From this Q&A -- for $\langle X,R\rangle$ a finite presentation of a group $G$, there is an exact sequence of $\mathbb{Z}G$ modules
$$0\rightarrow\pi_{2}(Z)\rightarrow \mathbb{Z}G^{\oplus R}\rightarrow\mathbb{Z}G^{\oplus X}\rightarrow \mathbb{Z}G\rightarrow \mathbb{Z}\rightarrow 0.$$
I don't have any idea from where it came, neither I dont have any theoretical knowledge of such a thing. Can anybody provide me some reference? It will be of great help!
This object is an algebraic invariant of the presentation 2-complex $Z$ of the finite presentation $\langle X\mid R\rangle$ of the group $G$ you are considering.
$Z$ is a finite 2-complex, and to obtain the above invariant you form the (augmented) cellular chain complex of the universal cover $\tilde{Z}$ of $Z$ with $\mathbb{Z}G$ action induced by the monodromy action of $\pi_1(Z)\cong G$ on $\tilde{Z}$.

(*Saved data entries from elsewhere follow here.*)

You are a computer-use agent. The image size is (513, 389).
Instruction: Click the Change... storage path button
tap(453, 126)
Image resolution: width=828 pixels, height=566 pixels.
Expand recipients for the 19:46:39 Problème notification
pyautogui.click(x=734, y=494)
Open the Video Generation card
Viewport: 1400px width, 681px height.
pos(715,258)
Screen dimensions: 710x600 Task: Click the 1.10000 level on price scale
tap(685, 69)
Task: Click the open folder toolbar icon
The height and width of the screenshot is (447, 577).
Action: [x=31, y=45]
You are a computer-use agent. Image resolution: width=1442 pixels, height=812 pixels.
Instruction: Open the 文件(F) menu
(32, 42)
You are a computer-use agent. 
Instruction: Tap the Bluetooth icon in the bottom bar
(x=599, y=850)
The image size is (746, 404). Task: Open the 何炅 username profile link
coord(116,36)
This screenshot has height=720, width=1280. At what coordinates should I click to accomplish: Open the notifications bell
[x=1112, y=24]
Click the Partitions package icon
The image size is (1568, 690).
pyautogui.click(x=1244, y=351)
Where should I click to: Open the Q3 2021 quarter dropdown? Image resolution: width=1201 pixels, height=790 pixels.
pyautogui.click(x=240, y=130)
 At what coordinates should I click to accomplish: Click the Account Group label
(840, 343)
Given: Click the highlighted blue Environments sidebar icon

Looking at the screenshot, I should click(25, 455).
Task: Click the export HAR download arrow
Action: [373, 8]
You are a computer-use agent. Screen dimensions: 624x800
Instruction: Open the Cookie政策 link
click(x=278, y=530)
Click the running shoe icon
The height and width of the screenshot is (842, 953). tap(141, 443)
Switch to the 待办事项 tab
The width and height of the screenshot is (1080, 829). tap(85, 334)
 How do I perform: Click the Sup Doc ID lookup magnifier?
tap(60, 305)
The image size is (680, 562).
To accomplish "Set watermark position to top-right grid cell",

$$…\to C_3(\tilde{Z})\to C_2(\tilde{Z})\to C_1(\tilde{Z})\to C_0(\tilde{Z})\to \mathbb{Z}\to 0$$
Now, as $Z$ has dimension 2 as CW-complex, $\tilde{Z}$ inherits the structure of a dim 2 CW-complex, so the free $\mathbb{Z}G$-modules $C_i(\tilde{Z})$ vanish for $i>2$. Note that this gives us the exact sequence you want but with the second homology module $ker(\partial_2: C_2( \tilde{Z})\to C_1(\tilde{Z}))=H_2(\tilde{Z})$ in place of $\pi_2(Z)$ (as each $C_i(\tilde{Z})$ for $i=0,1,2$ is a $\mathbb{Z}G$-module of rank the number of i-cells in $Z$, which is precisely $1,|X|, |R|$ respectively). But $H_2(\tilde{Z})$ and $\pi_2(Z)$ coincide by the fact that $\tilde{Z}$ is simply connected, so it’s second homology and homotopy modules are isomorphic by Hurewicz isomorphism, and then higher homotopy groups are invariant under covering spaces, so $\pi_2(\tilde{Z})\cong \pi_2(Z)$.
This object is a homotopy invariant of $Z$ (after fixing an identification of $G$ with $\pi_1(Z)$). A good resource for this topic is ‘2-dimensional homotopy theory and combinatorial group theory’, but unfortunately I don’t have an online copy I can link to. Please let me know if there are any points you would like me to expand on.